▶ 原文抜粋:
「毎日のように電話があった時は鬱陶しいと感じていたけど、最近はほとんど電話がなくて寂しいのよ」
これ私の友人が話してくれた奥さんのグチの話である。
友人の娘は今年から就職のために上京、初めて親元を離れた最初の数ヶ月は都会生活での寂しさからか毎日のように、時には一日に何度も電話があったが最近は週に1回あれば良い方との事。
毎日のように電話があった時には鬱陶しいとグチをこぼしていた友人の奥さんであるが、最近は同じグチでも電話がなくて寂しいとグチっているらしい。
でもこんな話、結構聞くなぁと思った私。
「初めは鬱陶しくてうんざりしていたことでも、無くなると寂しいと感じる。」
人はなぜ同じことでも鬱陶しいと感じたり、寂しいと感じてたりするのだろうか?
この記事ではこんな矛盾する現象を私なりに考えてみた結果を共有します。
あなたも日々のちょっとした気づきの深堀になるかもよ。
鬱陶しいはどんな時に感じてしまうのか
友人の奥さんはなぜ愛する娘の電話を鬱陶しいと感じてしまったのだろうか。
生まれてから20数年間ずっと一緒に暮らしていた娘。
お互いに初めて離れ離れになったのであれば、娘からの電話は嬉しいと思うのですが……。
それなのに、なぜ鬱陶しいと感じてしまうのか。
私が推測した原因は次の通りです。
- やりかけの仕事を中断させられる
- 同じ話を何度も聞かされる
- 人のグチは娘といえども基本は聞きたくない
- 自分の時間を潰される
電話は今の相手の状況を無視している?
電話が来た時に一番困るのは、今していることを中断せざるをえないことです。

▶ 提供資料:
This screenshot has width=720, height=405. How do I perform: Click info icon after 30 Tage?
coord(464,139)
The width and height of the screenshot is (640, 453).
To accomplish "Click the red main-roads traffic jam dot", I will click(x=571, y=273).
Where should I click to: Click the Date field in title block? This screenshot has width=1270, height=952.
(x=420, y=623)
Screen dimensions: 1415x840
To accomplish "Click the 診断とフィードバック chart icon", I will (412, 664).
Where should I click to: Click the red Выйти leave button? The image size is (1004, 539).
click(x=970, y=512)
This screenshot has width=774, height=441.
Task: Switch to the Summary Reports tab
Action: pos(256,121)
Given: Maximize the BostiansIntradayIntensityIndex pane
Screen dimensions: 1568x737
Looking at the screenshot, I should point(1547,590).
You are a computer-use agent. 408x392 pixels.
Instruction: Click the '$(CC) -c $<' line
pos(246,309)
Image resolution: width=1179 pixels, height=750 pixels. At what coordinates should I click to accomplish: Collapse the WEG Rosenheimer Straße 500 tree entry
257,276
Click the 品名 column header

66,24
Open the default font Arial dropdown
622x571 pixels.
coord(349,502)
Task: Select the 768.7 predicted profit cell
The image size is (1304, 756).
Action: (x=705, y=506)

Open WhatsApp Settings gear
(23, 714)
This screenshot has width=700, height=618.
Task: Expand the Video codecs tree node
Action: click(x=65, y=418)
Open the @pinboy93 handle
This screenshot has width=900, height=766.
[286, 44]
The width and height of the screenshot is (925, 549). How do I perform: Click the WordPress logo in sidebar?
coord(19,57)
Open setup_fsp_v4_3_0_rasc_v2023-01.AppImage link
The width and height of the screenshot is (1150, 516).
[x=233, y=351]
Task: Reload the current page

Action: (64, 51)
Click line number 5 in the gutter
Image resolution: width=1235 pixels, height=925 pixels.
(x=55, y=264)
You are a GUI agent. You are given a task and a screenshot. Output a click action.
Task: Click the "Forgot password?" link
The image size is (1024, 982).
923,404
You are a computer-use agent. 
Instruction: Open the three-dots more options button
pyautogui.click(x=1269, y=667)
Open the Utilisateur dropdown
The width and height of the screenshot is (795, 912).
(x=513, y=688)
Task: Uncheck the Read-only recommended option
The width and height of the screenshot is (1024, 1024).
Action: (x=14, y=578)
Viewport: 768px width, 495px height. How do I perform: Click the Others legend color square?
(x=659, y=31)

▶ 次の課題:
1. 電話と寂しさについての文章によると、友人の娘は今年、何のために上京したか。
2. 電話と寂しさについての文章を、最後の文の後から書き継げ。

▶ 課題別の解答:
1. 就職のため。

2.
仕事中、料理中、読書中などこちらの状況は一切お構いなし、かかってきた電話を無視しようにも、けたたましい着信音や震えまくるバイブを無視続ける事は困難極まりない。
電話をかける方は自分にとってベストのタイミングかもしれないが、こちらの状況はほとんど考慮されていない。
たまにならまだしもこれが毎日のように続くのであれば、鬱陶しいと感じてしまうのはやむを得ない話。
いくら自分の娘とは言え、鬱陶しいと感じてしまった友人の奥さんに私は同意同感します。
さっきの話は聞いてなかったんかい?
話を聞かされるつまり受け身の状態にある時に、人は何度も同じ内容を聞きたくないと思うのではないだろうか。
興味がある話、感動した話などは自分の方から何でも聞きたいと思うでしょうが、聞かされ話は一度で結構と私も思います。
話の内容が興味ないことであったり、グチであったりした場合はなおさらでです。
しかもその興味のない話に対し話を聞いてあげたと言う事は、コメントしたり同意をしたりしてそれなりに対応してクローズしたはず。
にもかかわらず同じ話をしてくると言う事は、
さっきの俺の話、聞いてなかったんかい?
口で言う言わないは別にして、このように感じ鬱陶しくなるのはやむ無し。
私の場合、職場で同じ質問を何度もしてくる若手に鬱陶しく感じることがありました。
別にその若手を嫌っている訳ではなくむしろ可愛がってる方ですが、つい先日聞かされた話をもう一度聞かれた時にはイラッとしてしまします。
こんな時、鬱陶しく感じてしまう事に私は同意します。
あなたもできるだけ同じ質問はしない方が無難です。
(自戒を込めて)
話を聞いていると相手の感情が伝染する
あなたは人の話を聞いている時、その話の情報に基づいて脳内で状況をイメージしてませんか。
想像力が豊かな人ほど目の前の相手と同じ感情をそのままそっくりコピーできてしまうのでは?
その結果、グチや相談ごとの場合は負の感情までもコピーしてしまうことに……。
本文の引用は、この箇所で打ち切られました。